MR. and Mrs. Stoat lived with their children in a comfortable home. They were very well off—they always had plenty to eat, and their fur coats always fitted beautifully and were never shabby.

Every day, when Mrs. Stoat was busy with the house work, she used to send the children out for a walk, and one day, when the children were walking in the wood, they saw two ladies coming down the path.

The little Stoats hid in a hole in the mossy root of a tree, and as the ladies went by, one of them said: “I wonder what fur will be worn next winter?”

“They say,” answered the other lady, “that nothing will be worn except——”

But the little Stoats could not hear what fur it was that was to be worn next winter. They did not like to think of other people wearing fur, for fear their own fur coats should be taken from them. “Oh! how cold we should be without our coats!” they said, shivering; but then the most sensible Stoat said: “It can’t matter to us what big people wear! Our coats wouldn’t fit them, you know.”

But the smallest Stoat of all felt quite anxious to know what fur would be worn, because she was a vain little person, and felt it would be very sad if Stoat-fur coats were not the fashion.

So when she went home to dinner she asked Mrs. Stoat the question.

“Mother dear, you know everything. Do tell us what fur will be worn next winter.”

Color picture of two children in a garden

“Why, Stoat-fur, of course,” the Mother answered, laughing; “unless——” She stopped short and looked at Mr. Stoat, who nodded and then they both laughed, and everyone sat down to dinner. But that silly smallest Stoat of all couldn’t sleep for thinking of that “unless.” What could it mean but that perhaps some other fur would be worn? And then unfashionable! It was a dreadful thought. Before morning she had made up her mind to go out into the great world and find out what fur was to be worn next winter. So she said nothing to anybody, but she started off alone; and perhaps she would soon have seen how silly she was and have come running back again, but, alas! she was caught in a trap, and the keeper who caught her would have killed her, only his little daughter begged so hard that the keeper agreed to spare the little creature’s life.
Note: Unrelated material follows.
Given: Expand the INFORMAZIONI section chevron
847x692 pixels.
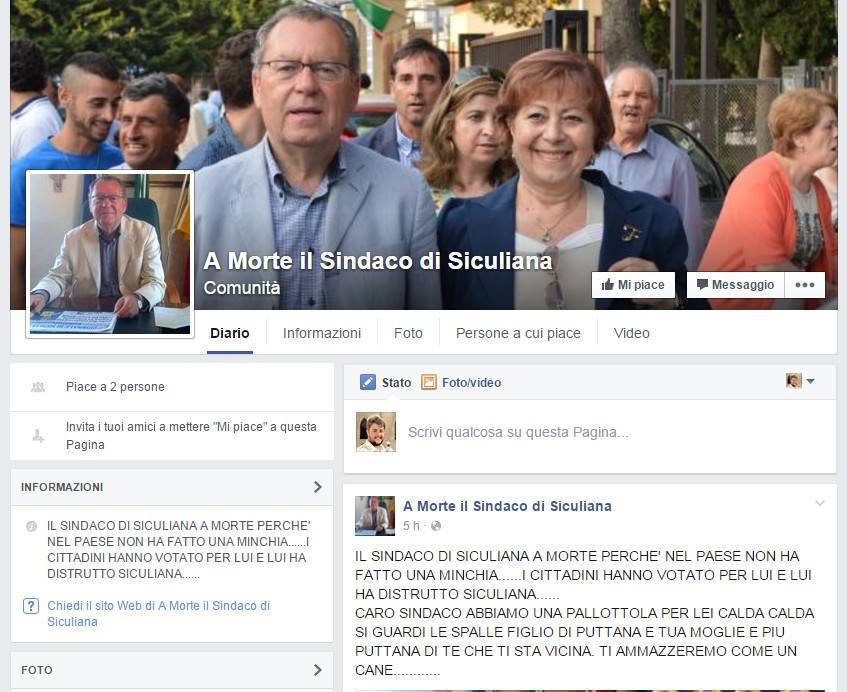Looking at the screenshot, I should tap(318, 487).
So the smallest Stoat of all was kept in a hutch.

And there she stayed for weeks and weeks; and when it grew very cold the hutch was put in the stable, so that she was always warm; but she longed to get home again.

“I don’t think I should care about not being in the fashion,” she said sadly to herself, “if only I could go back to my dear Mammy and the old home!”
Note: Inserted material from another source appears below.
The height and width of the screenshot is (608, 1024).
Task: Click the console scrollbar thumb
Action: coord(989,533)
Now, one day two ladies took refuge from a snowstorm in the keeper’s house, and as they passed the stable the smallest Stoat of all heard one of them say: “You see, I was right. Nothing is being worn but ermine!

And the little person in the hutch recognised the voices of the two ladies she had seen in the wood. So now she had found out the great secret! And it so happened that the very next day someone left the door of her hutch open, and she slipped out very cautiously, lifting up her little head and turning it from side to side, and sniffing to make sure that there was no danger near.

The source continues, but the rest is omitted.